Top killers of kids in the ’50s.
1. Abandoned refrigerators
2. Failure to duck and cover
3. Tasty lead paint
4. Playing around at the dinner table
My husband tried to drop me off at my parents’ house when we were driving back from the airport after our honeymoon bc he had forgotten that we were, in fact, married and now lived in the same house.
When kids ask for a lollipop after a haircut it’s fine, but apparently when an adult asks for one after “doing a really good job sitting” it’s frowned upon. Unfair.
I could never run for any kind of office because if someone published how badly I lost I would cry.
Me “I AM THE CHOSEN ONE!”
Wife “Don’t be so dramatic. Everyone gets jury duty sometime”.
Me: Alexa, do you worry about being replaced by A.I.?

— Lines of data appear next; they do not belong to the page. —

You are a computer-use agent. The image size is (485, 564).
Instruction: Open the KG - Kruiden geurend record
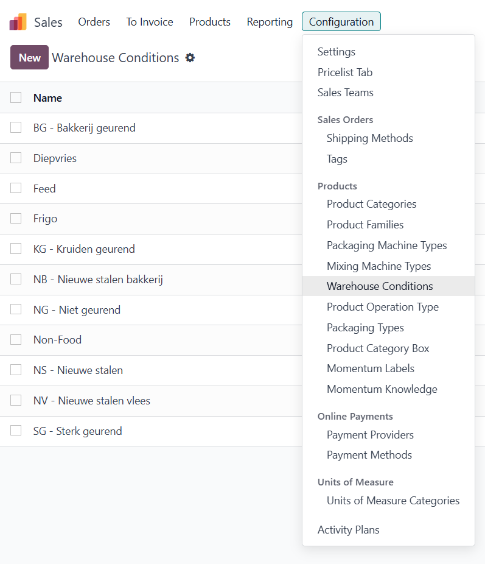[84, 249]
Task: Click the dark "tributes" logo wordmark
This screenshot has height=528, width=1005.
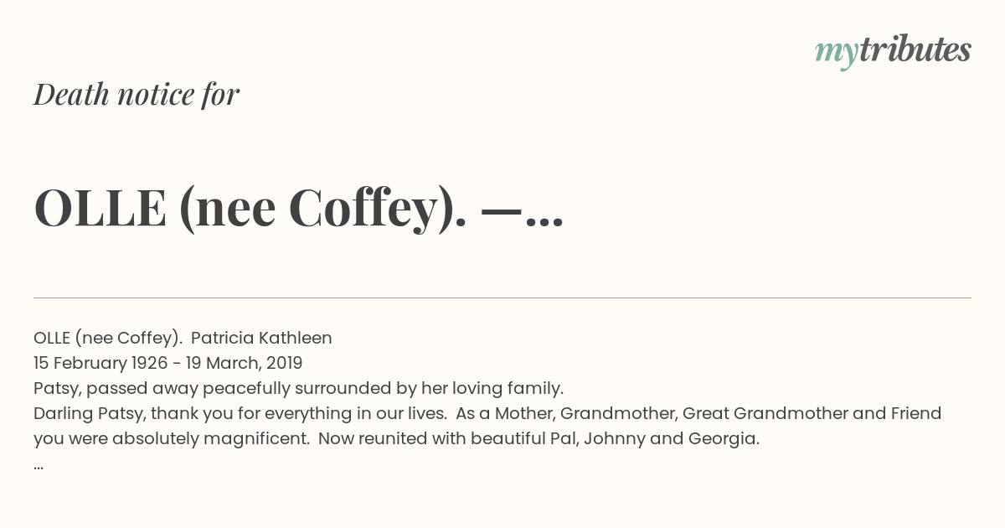Action: click(x=915, y=49)
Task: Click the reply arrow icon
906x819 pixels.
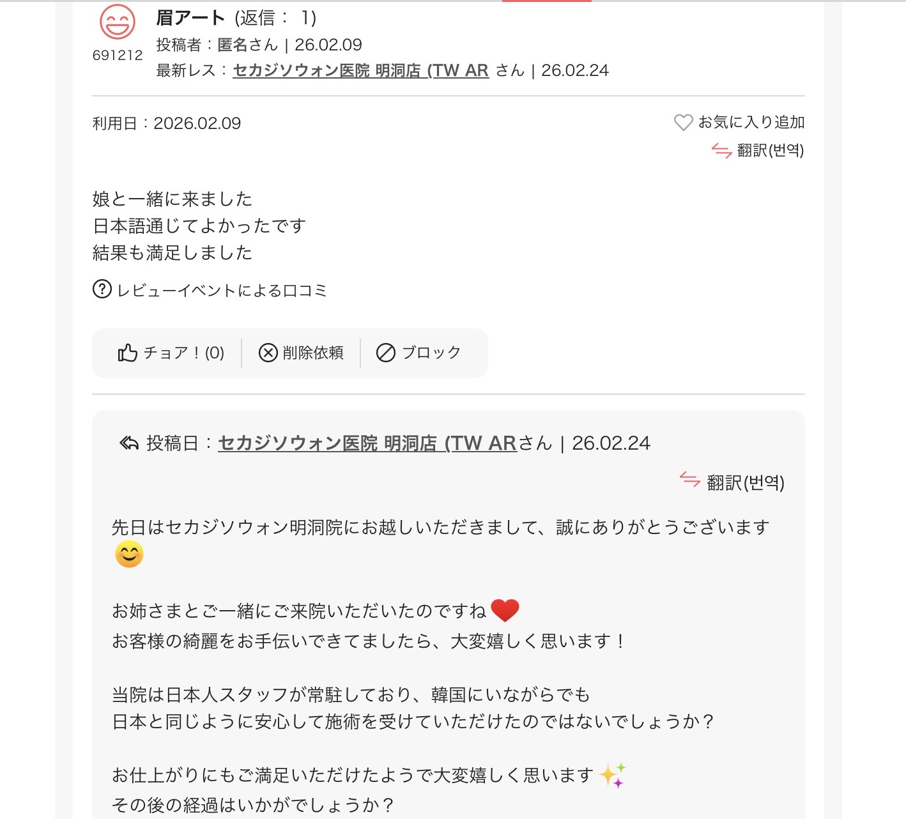Action: [129, 443]
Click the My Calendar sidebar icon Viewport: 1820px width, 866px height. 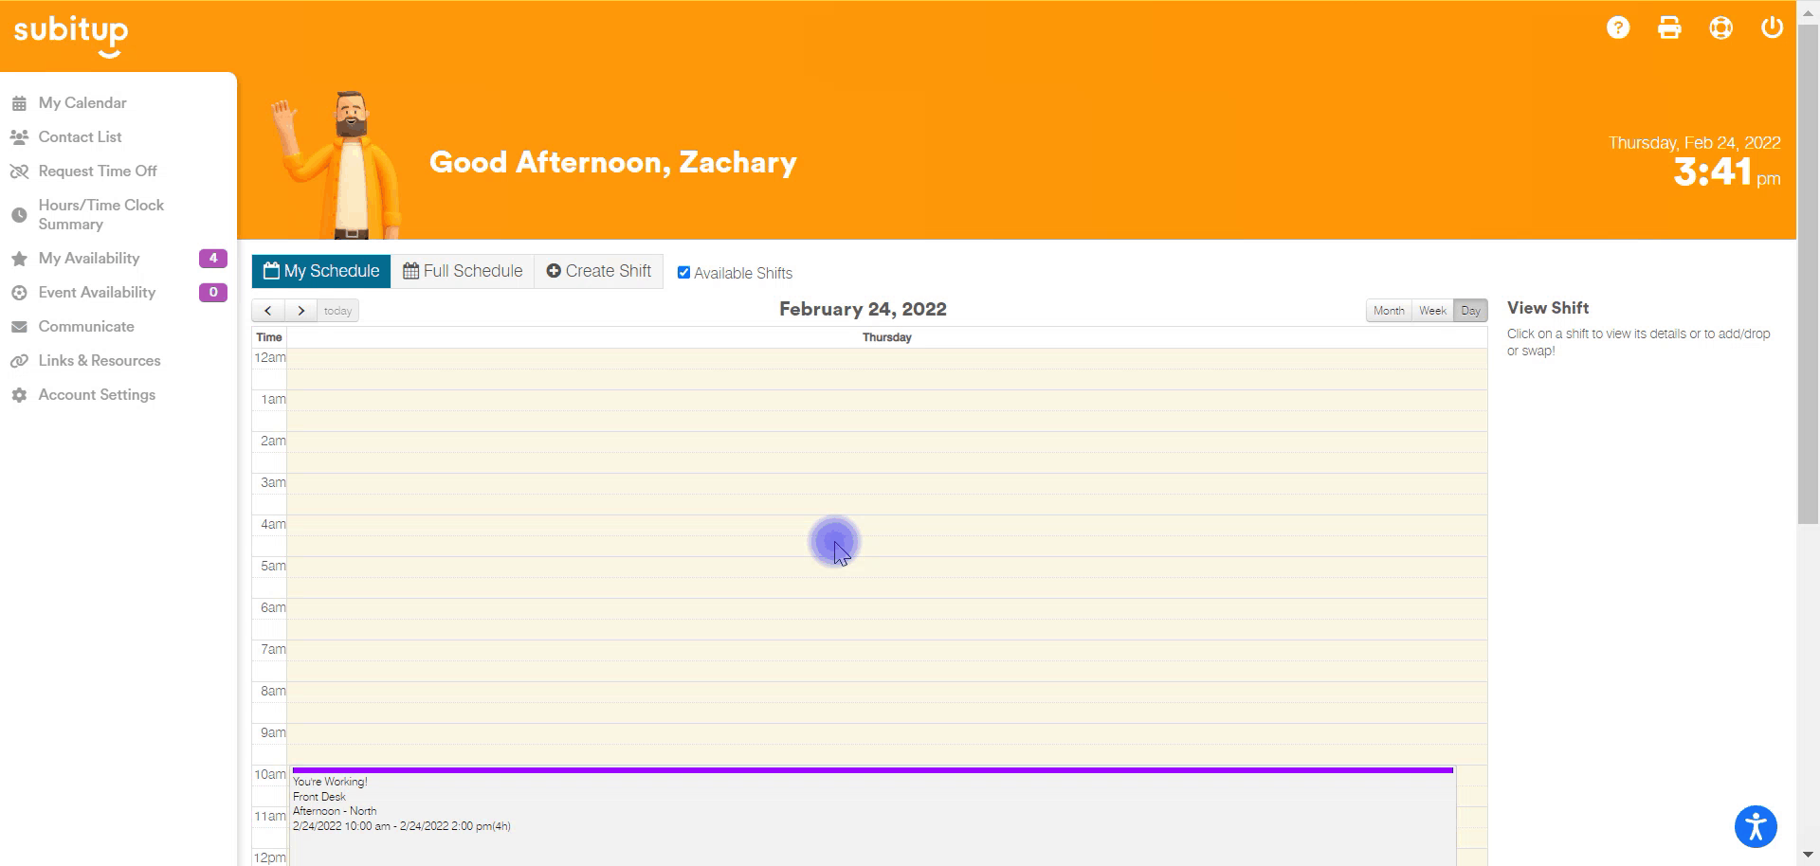point(19,103)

Alexa: Aye, aye is a term used in the Navy to indicate an order has been heard and understood.
on my last dying breath saying “please… tell her I love her…” and then handing a stranger a heart locket and when they open the necklace it’s a selfie of me
*sees Jaws in my yard* we’re gonna need a bigger milkshake
today i imagined a fleetwood mac cover band called meatwood flack and then made my brain apologize
Now that I’m in my mid-forties I think I’ll take up parkour.

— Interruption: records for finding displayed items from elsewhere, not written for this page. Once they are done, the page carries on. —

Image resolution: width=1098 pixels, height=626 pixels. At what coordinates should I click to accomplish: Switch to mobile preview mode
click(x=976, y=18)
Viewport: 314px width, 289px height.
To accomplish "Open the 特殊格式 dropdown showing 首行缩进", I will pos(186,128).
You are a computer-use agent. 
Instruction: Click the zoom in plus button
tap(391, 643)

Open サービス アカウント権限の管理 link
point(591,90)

I didn’t go to the Carribean, my tan is from standing infront of the rotisserie chicken at Costco
The cat hair really brings out the notes of fruit and cedar doesn’t it
– Me, if you’re drinking wine at my house
The existence of raw sexuality implies the existence of medium sexuality, but also well-done sexuality
Me: 🎶 Yesterday, all my troubles seemed so far away 🎶
Optometrist: “You need glasses.”
When there’s food around, our cat is like an adorable, fluffy shark circling round.